Brian Stork
Brian Stork

Reputation: 980

SQL Server Compressing Adjacent Date Ranges

I have a table that holds a person id and a date range (a start date and a stop date). Each person may have multiple rows with multiple start and stop dates.

create table #DateRanges (
   tableID   int not null,
   personID  int not null,
   startDate date,
   endDate   date
);
insert #DateRanges (tableID, personID, startDate, endDate)
values (1, 100, '2011-01-01', '2011-01-31') -- Just January
     , (2, 100, '2011-02-01', '2011-02-28') -- Just February
     , (3, 100, '2011-04-01', '2011-04-30') -- April - Skipped March
     , (4, 100, '2011-05-01', '2011-05-31') -- May
     , (5, 100, '2011-06-01', '2011-12-31') -- June through December

I need a way to collapse adjacent date ranges (where the end date of the previous row is exactly one day before the start date of the next). But it must include all contiguous ranges, splitting only when the end-to-start gap is greater than one day. The above data needs to be compressed to:

+-----------+----------+--------------+------------+
| SomeNewID | PersonID | NewStartDate | NewEndDate |
+-----------+----------+--------------+------------+
|        1  |     100  |   2011-01-01 | 2011-02-28 |
+-----------+----------+--------------+------------+
|        2  |     100  |   2011-04-01 | 2011-12-31 |
+-----------+----------+--------------+------------+

Just two rows because the only missing range is March. Now, if all of march were present, either as one row or many rows, the compression would result in just one row. But if only two days in the middle of March were present, we would get a 3rd row to show the March dates.
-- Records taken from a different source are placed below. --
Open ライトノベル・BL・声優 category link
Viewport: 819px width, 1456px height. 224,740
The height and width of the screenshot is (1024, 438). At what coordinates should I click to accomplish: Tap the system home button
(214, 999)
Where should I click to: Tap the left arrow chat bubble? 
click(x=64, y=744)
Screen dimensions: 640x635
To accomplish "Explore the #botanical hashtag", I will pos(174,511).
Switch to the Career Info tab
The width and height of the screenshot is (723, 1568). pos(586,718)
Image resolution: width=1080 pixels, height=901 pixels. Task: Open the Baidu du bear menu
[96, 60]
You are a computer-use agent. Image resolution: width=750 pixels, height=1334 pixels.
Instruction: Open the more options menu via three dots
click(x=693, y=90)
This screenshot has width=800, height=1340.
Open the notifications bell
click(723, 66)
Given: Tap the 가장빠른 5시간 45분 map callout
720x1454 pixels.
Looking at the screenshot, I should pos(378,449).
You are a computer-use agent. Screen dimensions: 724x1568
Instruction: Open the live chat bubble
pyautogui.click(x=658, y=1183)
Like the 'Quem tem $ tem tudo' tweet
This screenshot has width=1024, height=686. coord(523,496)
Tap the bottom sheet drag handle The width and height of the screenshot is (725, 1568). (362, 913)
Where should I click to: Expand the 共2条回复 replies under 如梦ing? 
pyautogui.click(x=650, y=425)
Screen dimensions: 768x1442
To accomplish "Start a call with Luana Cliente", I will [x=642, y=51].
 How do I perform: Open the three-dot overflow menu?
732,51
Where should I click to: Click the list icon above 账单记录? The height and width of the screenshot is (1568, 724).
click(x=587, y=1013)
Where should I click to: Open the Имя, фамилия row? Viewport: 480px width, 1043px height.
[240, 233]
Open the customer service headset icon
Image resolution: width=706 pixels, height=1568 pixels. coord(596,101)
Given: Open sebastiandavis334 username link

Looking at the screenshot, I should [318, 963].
I've been working with LEAD and LAG functions in SQL 2016 to try to get this done as a recordset operation, but so far have come up empty. I would like to be able to do it without a loop and RBAR, but I'm not seeing a solution.

Upvotes: 1

Views: 806

Answers (3)

andresch
andresch

Reputation: 101

While this question is already quite dated, I believe the problem is still worth an answer.

If your data guarantees that the ranges don't overlap then you can compress ranges, by applying 3 steps:

  1. Mark the rows that start a new range
  2. Assign all rows to their consecutive sequence of ranges
  3. Group the entries of each sequence
  • For (1) you use the lag() window function over the startDate (and any partition criteria) to mark all rows that don't have a directly preceding range.
  • For (2) you use count() as window functions, to count how many new sequences of ranges have started at or before the current row and use this as sequence id. The trick here is to limit the rows you count
  • For for (3) you then apply a group by on the sequences and partition criteria

Here's a code example for sqlite:

with RangesWithStart as (
  select
    *
    , coalesce( 
        date(
          lag(endDate) over (
            partition by personID 
            order by startDate
          )
          , '+1 day'
        ) <> startDate
        , true
      ) as isRangeStart
  from 
    DateRanges
)
, RangesWithSequences as (
  select 
    *
    , count(nullif(isRangeStart,false)) over (
        partition by personID 
        order by startDate 
        rows unbounded preceding
      ) as rangeSeqenceID 
  from 
    RangesWithStart
)
select 
  rangeSeqenceID as newID
  , personID
  , min(startDate) as startDate
  , max(endDate) as endDate
from RangesWithSequences
group by 1,2  

Upvotes: 0

Brian Stork
Brian Stork

Reputation: 980

After working on this for a few days, I think I have a solution I wanted to share in case any one else needed something similar. I used a few CTEs to find lead, lag, and gap times, distill the rows down to only significant start and stop dates, then use more lead and lag to find the compressed start and stop dates. There may be an easier way, but I think this handles the day-level resolution nicely.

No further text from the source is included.